Командный тон заставил Киву подчиниться, и когда надзиратели приказали начать ломать стены из плотного известняка, лицо Типпа заняло все ее мысли.

Снова и снова Кива била железной киркой по неподатливому камню. Удары отдавались в руках, от грохота сводило зубы. Ей нравилось, как горят с каждым движением мышцы, глаза застилала пыль, слух заполнил звон сотен кирок по твердому камню. Она смутно осознавала, что Креста работает рядом, что она напоминает ей о Типпе, что велит продолжать работу. Останавливаться было нельзя: остановишься – и вернутся надзиратели. Они ходили туда и сюда, держа наготове плети и дубинки. Не давай им повода, повторяла Креста. Работай. Работай. Работай.

Кивина кирка покрылась кровью из лопнувших волдырей и трещин на ладонях, и кровь капала с деревянной рукояти. Она чувствовала боль, но приглушенно, как и все остальное.

А потом все изменилось.

Потому что секунды сливались в минуты, а минуты – в часы, и воздействие ангельской пыли начало слабеть.

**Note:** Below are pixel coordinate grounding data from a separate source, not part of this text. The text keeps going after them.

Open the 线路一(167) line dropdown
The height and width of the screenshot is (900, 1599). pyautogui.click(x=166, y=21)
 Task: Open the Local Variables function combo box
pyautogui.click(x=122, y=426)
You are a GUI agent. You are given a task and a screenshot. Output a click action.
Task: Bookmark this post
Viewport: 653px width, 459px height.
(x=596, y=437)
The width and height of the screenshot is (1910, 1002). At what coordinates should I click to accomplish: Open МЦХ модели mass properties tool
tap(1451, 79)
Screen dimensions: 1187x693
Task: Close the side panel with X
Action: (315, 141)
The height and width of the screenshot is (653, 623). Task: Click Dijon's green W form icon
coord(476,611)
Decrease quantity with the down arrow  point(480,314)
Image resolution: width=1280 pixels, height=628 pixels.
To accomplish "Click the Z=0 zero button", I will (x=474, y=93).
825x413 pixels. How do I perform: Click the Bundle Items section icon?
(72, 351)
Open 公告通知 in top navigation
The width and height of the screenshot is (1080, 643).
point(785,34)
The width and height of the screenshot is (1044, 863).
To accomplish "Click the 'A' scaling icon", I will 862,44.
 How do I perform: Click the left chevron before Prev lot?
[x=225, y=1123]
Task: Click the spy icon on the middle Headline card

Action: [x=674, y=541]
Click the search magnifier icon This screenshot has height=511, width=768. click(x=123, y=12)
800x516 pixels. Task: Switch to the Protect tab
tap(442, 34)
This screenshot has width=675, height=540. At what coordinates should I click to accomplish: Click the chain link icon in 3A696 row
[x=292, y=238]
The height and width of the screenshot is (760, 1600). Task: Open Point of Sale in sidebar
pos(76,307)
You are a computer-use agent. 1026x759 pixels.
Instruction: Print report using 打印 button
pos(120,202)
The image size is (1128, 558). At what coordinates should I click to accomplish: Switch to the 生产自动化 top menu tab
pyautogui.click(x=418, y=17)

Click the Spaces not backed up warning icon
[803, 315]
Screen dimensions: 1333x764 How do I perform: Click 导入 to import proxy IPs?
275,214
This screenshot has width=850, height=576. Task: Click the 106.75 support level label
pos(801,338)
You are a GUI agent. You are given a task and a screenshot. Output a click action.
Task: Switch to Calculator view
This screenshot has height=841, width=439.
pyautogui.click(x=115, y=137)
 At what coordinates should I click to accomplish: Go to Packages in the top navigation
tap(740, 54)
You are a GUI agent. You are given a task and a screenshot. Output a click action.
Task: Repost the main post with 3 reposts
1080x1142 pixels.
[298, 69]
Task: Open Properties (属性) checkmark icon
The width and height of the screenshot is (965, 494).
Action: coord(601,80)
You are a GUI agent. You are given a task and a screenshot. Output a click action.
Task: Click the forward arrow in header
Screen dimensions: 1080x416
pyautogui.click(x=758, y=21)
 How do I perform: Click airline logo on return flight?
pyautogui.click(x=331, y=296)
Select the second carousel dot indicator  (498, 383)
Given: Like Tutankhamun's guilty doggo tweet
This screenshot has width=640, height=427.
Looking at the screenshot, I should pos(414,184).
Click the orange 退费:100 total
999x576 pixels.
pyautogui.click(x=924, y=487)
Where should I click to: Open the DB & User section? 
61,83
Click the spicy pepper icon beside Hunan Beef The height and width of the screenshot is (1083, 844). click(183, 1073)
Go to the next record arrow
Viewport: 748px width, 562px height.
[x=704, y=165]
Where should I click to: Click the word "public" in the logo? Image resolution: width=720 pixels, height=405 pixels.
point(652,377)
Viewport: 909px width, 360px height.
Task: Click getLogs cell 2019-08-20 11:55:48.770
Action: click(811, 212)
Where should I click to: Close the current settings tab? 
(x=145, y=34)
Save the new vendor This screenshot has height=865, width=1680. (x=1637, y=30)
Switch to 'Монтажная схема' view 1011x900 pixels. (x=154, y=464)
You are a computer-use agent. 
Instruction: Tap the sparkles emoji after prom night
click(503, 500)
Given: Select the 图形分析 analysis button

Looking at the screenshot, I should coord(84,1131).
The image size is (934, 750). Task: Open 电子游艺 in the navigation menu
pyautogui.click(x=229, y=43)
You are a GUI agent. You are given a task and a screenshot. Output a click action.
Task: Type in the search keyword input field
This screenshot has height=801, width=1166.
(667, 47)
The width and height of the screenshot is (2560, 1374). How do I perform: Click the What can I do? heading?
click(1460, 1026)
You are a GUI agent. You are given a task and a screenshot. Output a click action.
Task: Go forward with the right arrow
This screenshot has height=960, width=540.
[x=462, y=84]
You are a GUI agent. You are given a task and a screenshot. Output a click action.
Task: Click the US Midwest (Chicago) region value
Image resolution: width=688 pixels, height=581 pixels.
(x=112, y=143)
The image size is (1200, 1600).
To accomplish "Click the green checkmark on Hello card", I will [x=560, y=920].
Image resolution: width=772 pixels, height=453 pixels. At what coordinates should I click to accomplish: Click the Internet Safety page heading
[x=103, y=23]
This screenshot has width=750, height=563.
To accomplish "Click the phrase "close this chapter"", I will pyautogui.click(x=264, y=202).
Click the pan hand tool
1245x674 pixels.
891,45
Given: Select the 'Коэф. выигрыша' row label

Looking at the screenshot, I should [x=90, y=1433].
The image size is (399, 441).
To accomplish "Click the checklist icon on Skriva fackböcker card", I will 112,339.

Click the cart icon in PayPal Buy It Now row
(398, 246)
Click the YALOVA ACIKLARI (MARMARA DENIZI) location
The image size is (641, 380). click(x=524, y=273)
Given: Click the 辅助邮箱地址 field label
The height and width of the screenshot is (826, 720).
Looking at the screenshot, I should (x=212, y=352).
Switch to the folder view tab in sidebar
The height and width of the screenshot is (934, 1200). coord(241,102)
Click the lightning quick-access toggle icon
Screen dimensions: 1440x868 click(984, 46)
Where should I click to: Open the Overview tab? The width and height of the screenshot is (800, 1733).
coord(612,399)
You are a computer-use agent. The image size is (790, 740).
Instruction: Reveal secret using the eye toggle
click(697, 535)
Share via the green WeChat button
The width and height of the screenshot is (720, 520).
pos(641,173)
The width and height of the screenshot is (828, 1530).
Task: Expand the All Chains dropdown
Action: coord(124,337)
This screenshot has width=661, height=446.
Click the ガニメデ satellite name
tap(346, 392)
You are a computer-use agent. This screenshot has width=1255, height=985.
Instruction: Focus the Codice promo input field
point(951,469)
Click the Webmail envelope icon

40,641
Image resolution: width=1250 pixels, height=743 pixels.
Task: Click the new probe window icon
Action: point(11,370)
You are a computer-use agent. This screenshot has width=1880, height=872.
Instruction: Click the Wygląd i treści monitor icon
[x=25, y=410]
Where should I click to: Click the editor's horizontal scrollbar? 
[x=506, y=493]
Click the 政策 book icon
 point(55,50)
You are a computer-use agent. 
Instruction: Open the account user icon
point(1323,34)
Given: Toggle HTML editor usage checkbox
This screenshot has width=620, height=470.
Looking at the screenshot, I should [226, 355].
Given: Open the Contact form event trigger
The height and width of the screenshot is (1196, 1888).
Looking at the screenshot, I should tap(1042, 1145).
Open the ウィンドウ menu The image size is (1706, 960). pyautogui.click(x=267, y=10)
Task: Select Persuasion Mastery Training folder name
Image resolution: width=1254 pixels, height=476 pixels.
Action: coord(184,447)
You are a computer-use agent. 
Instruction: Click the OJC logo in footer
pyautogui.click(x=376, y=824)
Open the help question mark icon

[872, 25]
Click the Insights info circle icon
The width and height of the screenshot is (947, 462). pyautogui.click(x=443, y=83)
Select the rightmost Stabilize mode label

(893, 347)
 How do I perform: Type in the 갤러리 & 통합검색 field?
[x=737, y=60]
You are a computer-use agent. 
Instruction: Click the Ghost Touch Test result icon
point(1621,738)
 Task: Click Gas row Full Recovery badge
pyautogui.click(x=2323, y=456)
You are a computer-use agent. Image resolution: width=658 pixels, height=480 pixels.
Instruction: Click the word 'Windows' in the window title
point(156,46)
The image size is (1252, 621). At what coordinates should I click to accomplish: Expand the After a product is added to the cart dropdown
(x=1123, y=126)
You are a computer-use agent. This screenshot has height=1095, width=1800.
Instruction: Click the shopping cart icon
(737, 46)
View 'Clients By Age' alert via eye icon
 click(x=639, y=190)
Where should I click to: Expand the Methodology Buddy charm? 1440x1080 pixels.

Сначала пришла легкая, но назойливая боль в затылке. Дальше появился медный привкус на языке, задрожали пальцы, и скользкую от крови кирку стало трудно держать. Когда охранники объявили долгожданный конец смены, Кива вся продрогла, несмотря на изнурительный труд, и наконец протрезвела достаточно, чтобы осознать: то, что она пережила, ни в какое сравнение не идет с тем, что ее ждет.

– Мне так плохо, – простонала Кива, пока они ждали своей очереди подняться наверх.

– Да уж, – откликнулась Креста. – В этом твоем лазарете найдется что-нибудь полезное?

– Лазарет больше не мой, – возразила Кива, покачиваясь от изнеможения.

Освободившись из Залиндова, она смогла откормиться и потренироваться, и вместе с обезболивающим эффектом ангельской пыли все это дало ей сил выдержать целый день тяжелой работы. Но теперь она чувствовала, что у нее болит все тело. Зато мысли впервые за много недель были яснее некуда, так что она изо всех сил старалась сконцентрироваться и припомнить, какие растения могут облегчить синдром отмены.

– Придется это пережить, – понимающе сказала Креста, откидывая спутанные рыжие волосы с потного лица. – Посмотрим, что удастся наскрести.

Кива пробормотала что-то в ответ, сама не понимая толком, что сказала; лихорадка нарастала, ее всю трясло. Она не помнила, ни как лезла наверх, ни как Креста довела ее до спального корпуса и бесцеремонно сгрузила на нары; она была вся в пыли и грязи, одежда до сих пор в следах рвоты. Сколько она так пролежала, дрожа и потея, она не знала, мышцы ныли, в окровавленных ладонях безжалостно билась боль.